# Your goal
The answer must consist solely of the line containing "The width and height of the screenshot is (1911, 930)." and every line after it in the records below, through the last, each reproduced exactly.

(Stored data)
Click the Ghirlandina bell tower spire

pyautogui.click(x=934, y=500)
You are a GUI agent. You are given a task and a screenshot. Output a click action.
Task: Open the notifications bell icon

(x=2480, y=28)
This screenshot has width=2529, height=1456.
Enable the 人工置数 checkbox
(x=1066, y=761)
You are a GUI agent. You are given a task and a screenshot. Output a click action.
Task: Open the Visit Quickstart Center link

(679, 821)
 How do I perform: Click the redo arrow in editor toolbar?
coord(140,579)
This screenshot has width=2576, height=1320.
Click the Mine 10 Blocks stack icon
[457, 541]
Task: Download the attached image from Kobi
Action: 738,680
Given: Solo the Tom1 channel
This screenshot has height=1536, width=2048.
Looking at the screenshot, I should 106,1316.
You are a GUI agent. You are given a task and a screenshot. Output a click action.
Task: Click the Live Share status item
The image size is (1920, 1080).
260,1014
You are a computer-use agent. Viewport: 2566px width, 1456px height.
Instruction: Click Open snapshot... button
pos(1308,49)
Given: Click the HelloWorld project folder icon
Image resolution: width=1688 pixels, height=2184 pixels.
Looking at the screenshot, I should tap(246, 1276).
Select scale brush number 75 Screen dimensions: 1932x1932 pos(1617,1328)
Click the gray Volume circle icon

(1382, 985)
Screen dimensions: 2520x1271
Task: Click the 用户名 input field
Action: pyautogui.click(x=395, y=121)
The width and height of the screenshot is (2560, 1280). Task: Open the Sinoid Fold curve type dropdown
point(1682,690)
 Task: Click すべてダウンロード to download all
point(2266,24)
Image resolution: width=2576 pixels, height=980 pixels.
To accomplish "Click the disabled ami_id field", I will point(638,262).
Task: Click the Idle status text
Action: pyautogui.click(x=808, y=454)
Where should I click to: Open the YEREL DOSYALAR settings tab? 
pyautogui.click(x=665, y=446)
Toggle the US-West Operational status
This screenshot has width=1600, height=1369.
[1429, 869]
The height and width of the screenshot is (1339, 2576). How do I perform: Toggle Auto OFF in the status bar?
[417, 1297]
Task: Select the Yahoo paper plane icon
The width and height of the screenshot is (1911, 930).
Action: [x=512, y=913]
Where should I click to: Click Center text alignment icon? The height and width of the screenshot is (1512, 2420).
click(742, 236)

# Result below
The width and height of the screenshot is (1911, 930).
Action: [x=512, y=913]
Where should I click to: Click Center text alignment icon? The height and width of the screenshot is (1512, 2420).
click(742, 236)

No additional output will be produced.